» **What you need to do**
Write out the listing exactly, dropping any picture it contains.

» **Material for this task**
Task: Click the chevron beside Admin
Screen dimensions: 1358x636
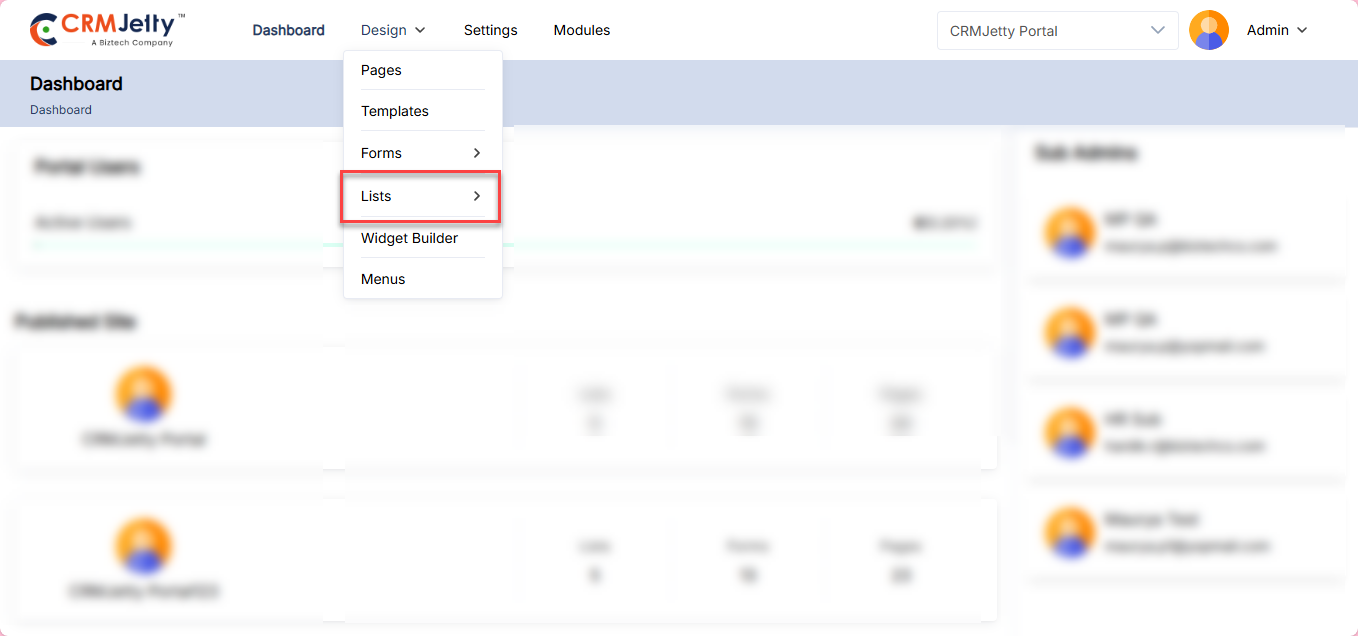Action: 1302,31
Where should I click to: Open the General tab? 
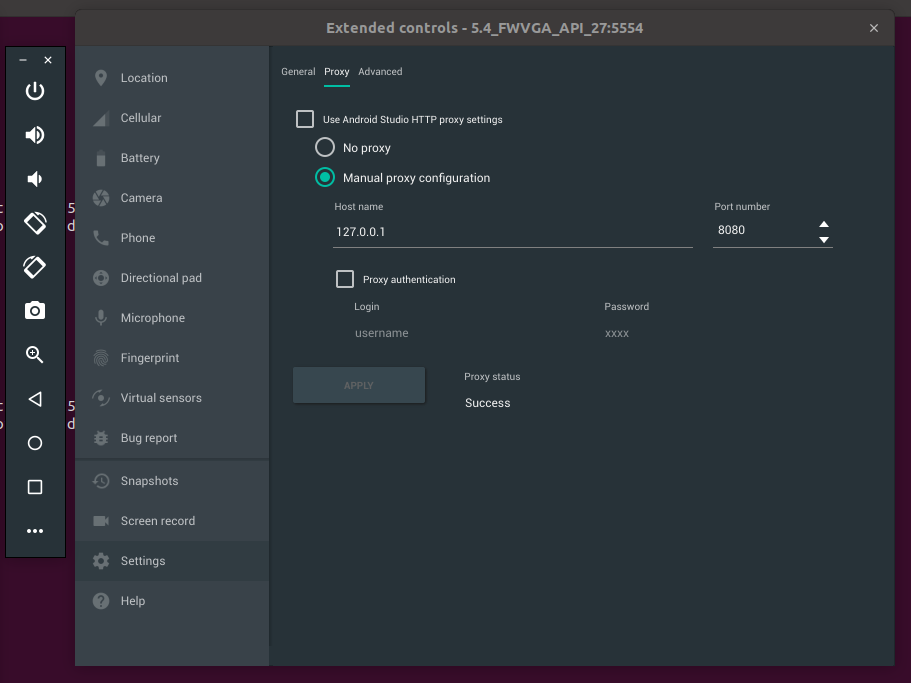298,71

» **Exercise result**
Task: Click the chevron beside Admin
Screen dimensions: 1358x636
Action: 1302,31
Where should I click to: Open the General tab? 
298,71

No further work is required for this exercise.